Lenders, though, appear to be proceeding with more caution than they did in the past. Specifically, those offering the loans are typically requiring a 10% down payment from borrowers. That wasn't the case back in the bubble days, when a borrower would often receive a government-backed loan for 80% of the home’s value and take out a piggyback home equity line of credit for the remaining 20%.

Piggyback HELOCs are not being originated in huge numbers largely because there is no secondary market for banks to securitize and sell the loans. Though TCF underwrites the loans, it does not typically keep them on its balance sheet but rather sells them as whole loans to investors, Korstange says. In the fourth quarter, TCF sold $25 million to $30 million of the HELOCs and has indicated it plans to sell more.
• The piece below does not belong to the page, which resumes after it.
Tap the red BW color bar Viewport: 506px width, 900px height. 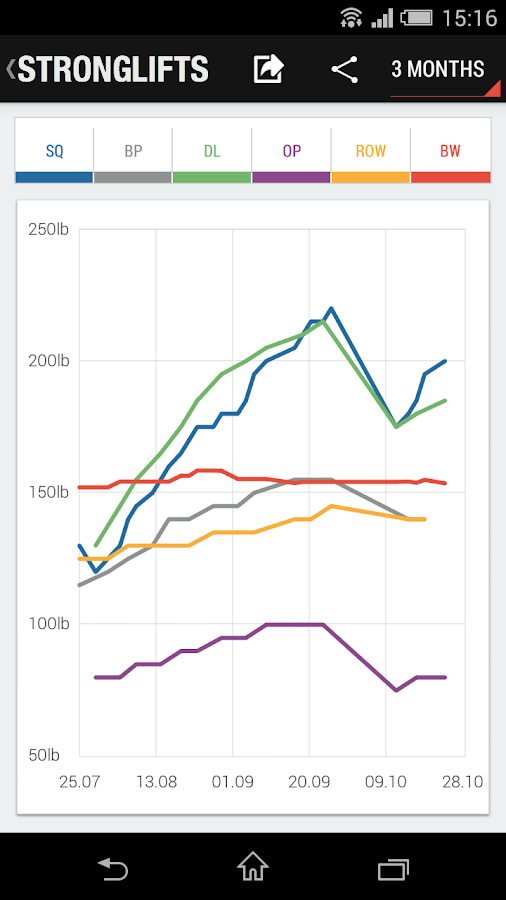coord(451,177)
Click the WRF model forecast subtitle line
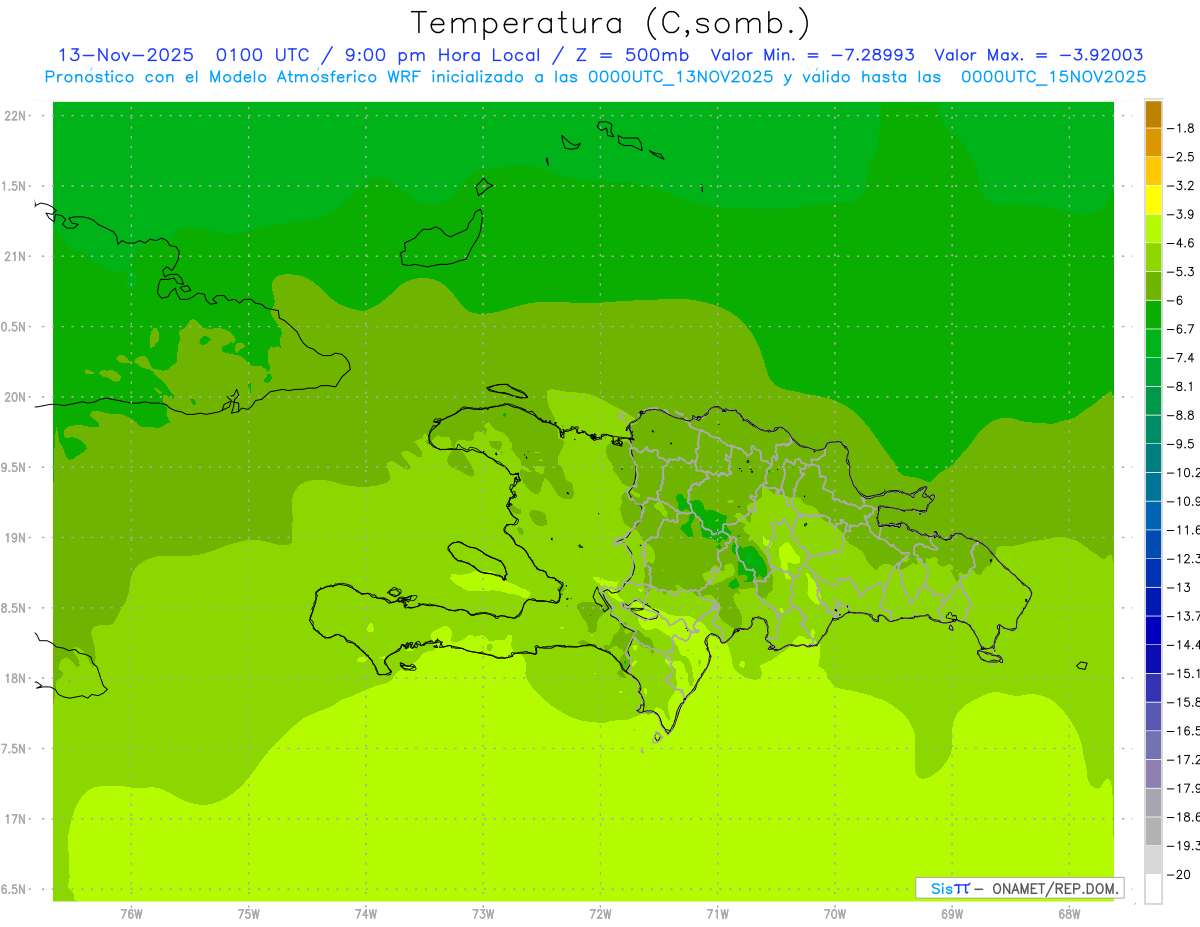 pos(595,77)
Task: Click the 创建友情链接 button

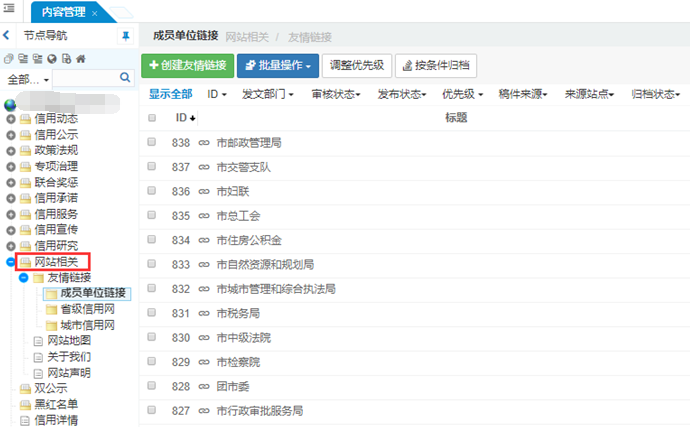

The company has $6.5 billion of home equity lines of credit in its portfolio, though Korstange would not say how many are piggyback HELOCs.

Asked about criticism of the loans in the past, Korstange said: "If it starts to be an issue, we'll turn back."

The Consumer Financial Protection Bureau acknowledged in its recent qualified mortgage rule, by writing into the rule that lenders consider verifying HELOCs and other types of "simultaneous loans" for the purpose of complying with the "ability-to-repay" provision. The CFPB did exempt the loans from rule governing points and fees that a lender can charge a borrower, but said it will monitor that exemption.

HELOCs, though, are subject to Home Ownership and Equity Protection Act, or HOEPA, rules, that limit points and fees to 5% of the loan amount that will take effect in January 2014.

Andrew Pizor, an attorney at the National Consumer Law Center, says the biggest problem with HELOCs is that most of the time borrowers draw the entire amount at closing and it will take years before they actually can build enough equity to access the line of credit. Also, borrowers typically are given an annual percentage rate for the HELOC that includes only interest, not closing costs, making the loans appear cheaper than they are, especially when compared with traditional closed-end mortgages that include closing costs.

"It's spurious open-end credit," Pizor says. "If it's a fully drawn HELOC, the borrower is probably paying more for it, so it's deceptive and that's one big reason why lenders want to push HELOCs over closed-end second liens. There's a big difference in the borrower's understanding of what they're getting and paying for."